FitzRoy’s response to Out of sight – who cares CQC’s recent review of restraint, seclusion and segregation for autistic people, and people with a learning disability and/or mental health condition.
“It is almost 60 years since our founder Elizabeth FitzRoy fought to keep her son Michael out of institutions and in a real home, 12 years since the Winterbourne View scandal, and 5 years since the Transforming Care programme was launched. And sadly, nothing has changed.
“We are reading yet again how people with learning disabilities and autism are being let down by another failed system and more lost opportunities. The inhumanity of enforced hospitalisation of people who seem to be the forgotten members of our society is devastating. Everyone deserves a fulfilled life with love, choice and independence to be happy, healthy and at home. We still hold these values and beliefs right at the heart of our services.
“We must not wait for the next review, the next failure, the next family to cry out for help for their loved ones.
“FitzRoy is calling for the government to act now. Institutionalised care must be closed and replaced with loving homes where people can thrive and flourish. Not in five years or ten years but right now.
“There is a vast voluntary sector provider market across the country, ready, willing, able and affordable. It’s time to take action and ensure people with learning disabilities have access to therapeutic independent living, local to their families and close to their community.

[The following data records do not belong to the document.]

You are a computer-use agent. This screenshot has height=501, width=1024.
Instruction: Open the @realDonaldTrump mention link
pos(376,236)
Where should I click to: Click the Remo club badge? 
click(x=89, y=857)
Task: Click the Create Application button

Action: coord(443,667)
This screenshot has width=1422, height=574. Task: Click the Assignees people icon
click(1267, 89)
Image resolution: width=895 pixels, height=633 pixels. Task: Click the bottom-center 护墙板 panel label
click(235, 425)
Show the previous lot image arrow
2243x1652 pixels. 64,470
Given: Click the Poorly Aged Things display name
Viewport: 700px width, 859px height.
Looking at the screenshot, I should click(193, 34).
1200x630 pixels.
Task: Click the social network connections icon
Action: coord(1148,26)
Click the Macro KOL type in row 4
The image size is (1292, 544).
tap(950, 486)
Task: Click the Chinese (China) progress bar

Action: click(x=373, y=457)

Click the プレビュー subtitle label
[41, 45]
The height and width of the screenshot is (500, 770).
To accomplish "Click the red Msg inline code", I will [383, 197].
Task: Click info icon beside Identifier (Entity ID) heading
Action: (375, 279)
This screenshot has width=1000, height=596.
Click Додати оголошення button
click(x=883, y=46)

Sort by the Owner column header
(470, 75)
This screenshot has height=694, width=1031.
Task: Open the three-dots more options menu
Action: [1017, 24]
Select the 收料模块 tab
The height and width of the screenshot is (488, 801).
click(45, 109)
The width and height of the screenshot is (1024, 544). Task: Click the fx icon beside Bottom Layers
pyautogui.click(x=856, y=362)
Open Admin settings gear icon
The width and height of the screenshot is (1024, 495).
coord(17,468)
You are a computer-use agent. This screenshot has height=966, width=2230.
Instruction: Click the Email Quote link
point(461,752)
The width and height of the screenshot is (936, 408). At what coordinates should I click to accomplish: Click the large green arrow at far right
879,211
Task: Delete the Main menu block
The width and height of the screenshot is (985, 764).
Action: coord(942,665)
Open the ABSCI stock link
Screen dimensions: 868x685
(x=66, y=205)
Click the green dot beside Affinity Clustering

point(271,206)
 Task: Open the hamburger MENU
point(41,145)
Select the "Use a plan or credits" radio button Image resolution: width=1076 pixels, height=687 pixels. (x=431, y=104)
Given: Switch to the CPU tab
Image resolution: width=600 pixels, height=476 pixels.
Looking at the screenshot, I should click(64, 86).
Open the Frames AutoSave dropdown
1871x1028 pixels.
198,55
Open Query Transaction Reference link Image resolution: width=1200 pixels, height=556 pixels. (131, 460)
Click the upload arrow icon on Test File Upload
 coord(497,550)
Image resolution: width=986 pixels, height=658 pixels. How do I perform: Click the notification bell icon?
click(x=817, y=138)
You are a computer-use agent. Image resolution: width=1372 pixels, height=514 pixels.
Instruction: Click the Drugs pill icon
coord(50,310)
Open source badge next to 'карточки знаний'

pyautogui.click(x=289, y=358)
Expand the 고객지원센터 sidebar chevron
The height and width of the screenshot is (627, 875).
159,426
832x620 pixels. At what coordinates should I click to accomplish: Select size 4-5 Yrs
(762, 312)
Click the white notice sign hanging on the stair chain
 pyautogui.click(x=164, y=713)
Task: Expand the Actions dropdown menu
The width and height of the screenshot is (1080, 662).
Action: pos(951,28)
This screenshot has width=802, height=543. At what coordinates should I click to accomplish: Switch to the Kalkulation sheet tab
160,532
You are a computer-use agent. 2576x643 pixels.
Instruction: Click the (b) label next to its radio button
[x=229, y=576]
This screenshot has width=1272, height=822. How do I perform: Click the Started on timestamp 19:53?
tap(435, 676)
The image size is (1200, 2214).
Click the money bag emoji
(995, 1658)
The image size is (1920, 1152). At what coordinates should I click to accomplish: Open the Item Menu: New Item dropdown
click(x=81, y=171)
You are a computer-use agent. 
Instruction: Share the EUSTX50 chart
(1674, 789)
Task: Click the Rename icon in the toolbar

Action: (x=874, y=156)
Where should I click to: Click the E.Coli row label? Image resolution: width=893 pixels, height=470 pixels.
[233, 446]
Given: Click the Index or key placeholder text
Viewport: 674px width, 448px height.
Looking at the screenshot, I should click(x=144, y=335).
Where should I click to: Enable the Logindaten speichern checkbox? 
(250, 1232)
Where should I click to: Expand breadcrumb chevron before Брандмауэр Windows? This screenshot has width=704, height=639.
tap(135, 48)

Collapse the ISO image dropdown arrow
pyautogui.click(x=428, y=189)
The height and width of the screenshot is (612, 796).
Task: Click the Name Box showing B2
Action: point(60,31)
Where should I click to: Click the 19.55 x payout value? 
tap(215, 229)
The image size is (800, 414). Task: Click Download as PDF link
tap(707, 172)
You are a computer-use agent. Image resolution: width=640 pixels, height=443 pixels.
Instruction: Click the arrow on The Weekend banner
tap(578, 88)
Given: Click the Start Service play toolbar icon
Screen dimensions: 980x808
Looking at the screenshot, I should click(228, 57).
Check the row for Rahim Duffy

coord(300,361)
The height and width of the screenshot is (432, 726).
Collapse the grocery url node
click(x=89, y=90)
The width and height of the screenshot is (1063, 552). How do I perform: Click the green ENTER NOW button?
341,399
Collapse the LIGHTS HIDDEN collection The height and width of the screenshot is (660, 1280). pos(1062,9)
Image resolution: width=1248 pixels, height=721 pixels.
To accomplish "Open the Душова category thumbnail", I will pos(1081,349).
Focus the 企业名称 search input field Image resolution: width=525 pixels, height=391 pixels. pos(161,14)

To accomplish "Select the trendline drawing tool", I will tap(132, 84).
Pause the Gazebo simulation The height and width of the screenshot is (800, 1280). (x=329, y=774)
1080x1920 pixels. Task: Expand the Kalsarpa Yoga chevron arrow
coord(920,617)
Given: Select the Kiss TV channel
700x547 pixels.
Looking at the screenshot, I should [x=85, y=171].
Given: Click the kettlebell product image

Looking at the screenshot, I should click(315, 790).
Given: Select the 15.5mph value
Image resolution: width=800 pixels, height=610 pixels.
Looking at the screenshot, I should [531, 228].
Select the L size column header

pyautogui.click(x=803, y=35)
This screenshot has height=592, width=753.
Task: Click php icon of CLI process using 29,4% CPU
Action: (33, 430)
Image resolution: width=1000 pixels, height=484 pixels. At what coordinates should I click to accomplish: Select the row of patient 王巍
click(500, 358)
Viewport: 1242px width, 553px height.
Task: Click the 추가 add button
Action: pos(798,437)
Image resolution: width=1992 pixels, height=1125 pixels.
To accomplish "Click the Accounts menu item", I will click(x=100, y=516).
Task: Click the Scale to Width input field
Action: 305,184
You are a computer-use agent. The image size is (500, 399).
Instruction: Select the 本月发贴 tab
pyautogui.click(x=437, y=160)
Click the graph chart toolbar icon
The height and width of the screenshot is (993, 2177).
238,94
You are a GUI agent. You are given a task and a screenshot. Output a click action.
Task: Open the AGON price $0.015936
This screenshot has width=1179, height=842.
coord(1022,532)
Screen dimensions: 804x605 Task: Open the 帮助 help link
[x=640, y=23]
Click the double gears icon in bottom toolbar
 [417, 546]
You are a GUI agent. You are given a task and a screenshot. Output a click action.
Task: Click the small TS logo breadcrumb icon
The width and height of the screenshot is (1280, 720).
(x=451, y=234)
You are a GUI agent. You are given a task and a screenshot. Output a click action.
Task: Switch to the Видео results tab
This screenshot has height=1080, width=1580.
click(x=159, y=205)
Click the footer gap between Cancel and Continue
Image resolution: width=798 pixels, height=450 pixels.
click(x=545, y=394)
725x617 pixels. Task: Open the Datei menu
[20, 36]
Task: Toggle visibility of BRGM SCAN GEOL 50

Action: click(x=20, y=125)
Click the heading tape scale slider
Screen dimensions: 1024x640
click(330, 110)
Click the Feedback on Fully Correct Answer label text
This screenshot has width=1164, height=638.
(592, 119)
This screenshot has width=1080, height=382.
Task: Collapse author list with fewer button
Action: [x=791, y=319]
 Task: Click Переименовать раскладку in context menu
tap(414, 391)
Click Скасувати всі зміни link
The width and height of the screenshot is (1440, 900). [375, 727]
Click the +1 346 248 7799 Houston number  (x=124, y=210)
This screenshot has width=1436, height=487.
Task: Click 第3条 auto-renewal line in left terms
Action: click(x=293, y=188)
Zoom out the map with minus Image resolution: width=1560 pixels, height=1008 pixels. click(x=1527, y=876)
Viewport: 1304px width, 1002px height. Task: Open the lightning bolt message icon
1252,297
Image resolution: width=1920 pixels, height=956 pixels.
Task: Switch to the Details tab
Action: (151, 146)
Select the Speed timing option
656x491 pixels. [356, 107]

“We, the voluntary sector, working closely with the NHS and local authorities need to:
- Break down the barriers that separate us, pool our expertise, our resources, and develop solutions that focus on the individual needs of each person
- Recognise the skills and expertise needed from our key workers to deliver the right support and make sure that training and pay are commensurate with the needs of the role and the requirements of the person supported
- Develop collaborations where all partners are striving for the same goal and treated as equal partners
“We aren’t always going to get it right, but we can’t let fear of failure stop us from acting and doing everything we can to end the hospital lockdown for people with learning disabilities and autism. They aren’t out of sight, and we care.”